Welcome to the ATTD 2023 Interactive Program
Introduction (ID 793)
IS066 - The strengths and limitations of monitoring via OGTT (ID 794)
Abstract
Abstract Body
We will review the strengths and limitatoins of monitoring progression to Stage 3 T1D via OGTT
IS067 - The evidence for alternative monitoring technologies (ID 795)
Abstract
Abstract Body
When it comes to monitoring glucose, the last 50 years have seen a revolution, in particular when it comes to allowing people living with diabetes to measure their glucose levels themselves. It was only in the 1980’s that self-monitoring of blood glucose became available broadly with the home blood glucose meters.
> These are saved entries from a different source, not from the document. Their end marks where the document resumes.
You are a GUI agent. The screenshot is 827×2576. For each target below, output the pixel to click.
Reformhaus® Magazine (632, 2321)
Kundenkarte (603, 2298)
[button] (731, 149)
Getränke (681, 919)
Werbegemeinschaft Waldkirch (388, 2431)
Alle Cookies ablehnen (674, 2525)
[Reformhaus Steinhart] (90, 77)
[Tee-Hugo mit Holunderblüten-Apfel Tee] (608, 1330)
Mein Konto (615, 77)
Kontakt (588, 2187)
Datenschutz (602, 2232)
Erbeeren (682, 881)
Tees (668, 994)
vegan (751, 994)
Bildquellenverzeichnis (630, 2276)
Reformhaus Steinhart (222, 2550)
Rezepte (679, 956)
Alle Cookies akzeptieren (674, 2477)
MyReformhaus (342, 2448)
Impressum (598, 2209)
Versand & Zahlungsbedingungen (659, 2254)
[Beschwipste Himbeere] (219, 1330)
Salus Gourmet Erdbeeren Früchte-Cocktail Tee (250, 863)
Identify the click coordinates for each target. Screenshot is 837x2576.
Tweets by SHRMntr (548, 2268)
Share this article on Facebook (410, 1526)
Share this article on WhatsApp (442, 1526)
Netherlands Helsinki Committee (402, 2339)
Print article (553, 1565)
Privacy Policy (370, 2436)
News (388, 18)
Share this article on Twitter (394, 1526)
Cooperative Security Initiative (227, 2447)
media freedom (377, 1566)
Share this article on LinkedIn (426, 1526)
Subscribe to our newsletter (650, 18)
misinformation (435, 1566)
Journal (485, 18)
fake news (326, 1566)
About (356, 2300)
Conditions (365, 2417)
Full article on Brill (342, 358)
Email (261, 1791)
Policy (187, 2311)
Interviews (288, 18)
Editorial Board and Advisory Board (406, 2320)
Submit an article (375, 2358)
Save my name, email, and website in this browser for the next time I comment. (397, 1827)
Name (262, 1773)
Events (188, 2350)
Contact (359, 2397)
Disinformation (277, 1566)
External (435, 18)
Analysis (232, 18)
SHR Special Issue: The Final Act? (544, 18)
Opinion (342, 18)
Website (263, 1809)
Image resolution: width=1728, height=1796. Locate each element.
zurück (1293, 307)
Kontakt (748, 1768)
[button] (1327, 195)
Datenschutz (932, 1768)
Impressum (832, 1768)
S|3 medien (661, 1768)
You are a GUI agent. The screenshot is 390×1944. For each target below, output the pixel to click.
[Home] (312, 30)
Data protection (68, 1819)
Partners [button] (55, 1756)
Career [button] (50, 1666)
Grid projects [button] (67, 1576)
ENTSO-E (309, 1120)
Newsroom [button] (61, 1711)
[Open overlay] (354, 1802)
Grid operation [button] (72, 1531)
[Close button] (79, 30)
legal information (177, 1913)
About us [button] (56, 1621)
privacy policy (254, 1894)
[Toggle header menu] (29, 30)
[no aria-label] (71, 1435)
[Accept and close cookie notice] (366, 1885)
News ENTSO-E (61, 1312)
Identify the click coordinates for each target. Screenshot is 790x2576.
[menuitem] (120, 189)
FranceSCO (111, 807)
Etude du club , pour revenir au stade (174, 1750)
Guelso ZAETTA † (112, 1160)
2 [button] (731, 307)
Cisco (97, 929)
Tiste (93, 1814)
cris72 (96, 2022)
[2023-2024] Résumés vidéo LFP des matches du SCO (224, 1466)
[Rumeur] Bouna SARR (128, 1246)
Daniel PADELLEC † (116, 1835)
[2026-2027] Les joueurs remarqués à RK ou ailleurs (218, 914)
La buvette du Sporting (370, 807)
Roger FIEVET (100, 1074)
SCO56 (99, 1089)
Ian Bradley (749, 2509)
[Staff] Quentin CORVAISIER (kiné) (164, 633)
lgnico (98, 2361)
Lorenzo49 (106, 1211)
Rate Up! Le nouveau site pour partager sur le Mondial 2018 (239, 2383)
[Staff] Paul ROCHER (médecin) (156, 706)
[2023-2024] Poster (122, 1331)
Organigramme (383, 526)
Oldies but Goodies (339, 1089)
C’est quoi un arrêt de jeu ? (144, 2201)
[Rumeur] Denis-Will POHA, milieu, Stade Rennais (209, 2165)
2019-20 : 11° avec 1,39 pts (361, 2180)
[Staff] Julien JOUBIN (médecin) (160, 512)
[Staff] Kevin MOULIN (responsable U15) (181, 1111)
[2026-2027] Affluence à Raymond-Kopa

These have seen increasing accuracy, but most importantly increasing user friendliness, with reduction of the size of the capillary blood volume needed, with the improved lancets for sampling, and with greater affordability, increasing thus the accessibility of the technology and allowing people with diabetes around the world to perform capillary blood glucose measurements. This is of the utmost importance those using insulin, as they need the guidance of blood glucose levels in their day to day decisions on insulin doses, but also for those not on insulin, having the data on blood glucose levels is important for guidance and motivation, provided the data are part of educational programs.
The field was revolutionized with the arrival of systems allowing continuous glucose measurements, measuring glucose levels in subcutaneous tissue and recalculating them to blood glucose values. But it was only when the Abbott system LibreTM became available that this technology truly revolutionized the way glucose is measured in those living with diabetes. This system with intermittent scanning allowed a 14day sensor use, with great accuracy and most importantly greater affordability compared to the previous continuous glucose monitoring systems was a key moment in diabetes care. Democratization of sensor use lead to worldwide uptake and importantly pushed the field forward on thinking about new ways to express overall glucose control. The availability of 24h glucose curves, with many more data, drove to new concepts: times in ranges, coefficients of variability etc.. These turn out to be important additional inputs on top of the traditional concepts like HbA1c and are even overtaking HbA1c in daily practice and clinical trials. It will hopefully not be long before also regulators will embrace these new parameters.
The good news is that the field does not stand still! For a revolution to become a persisting reality, evolution is needed: linking sensor and pen data, linking sensors to pumps with artificial intelligence, creating (hybrid) closed loop systems, apps assisting those using sensors for glucose measures in decision making on insulin doses, food intake, exercise etc. and most importantly, increase affordability and user friendliness.
But new revolutions are on the horizon: not only glucose monitoring is being targeted, but also other metabolites come into the picture: lactate, ketones and others. And integration of all these values together with information on exercise, heart rate, food intake and even geography (person in the kitchen versus the bathroom…) will lead to completely different sets of information allowing artificial intelligence systems to assist those living with diabetes even better in therapeutic decision making, but particularly guiding them how to integrate diabetes better in their life, with less disruption and improved quality of life.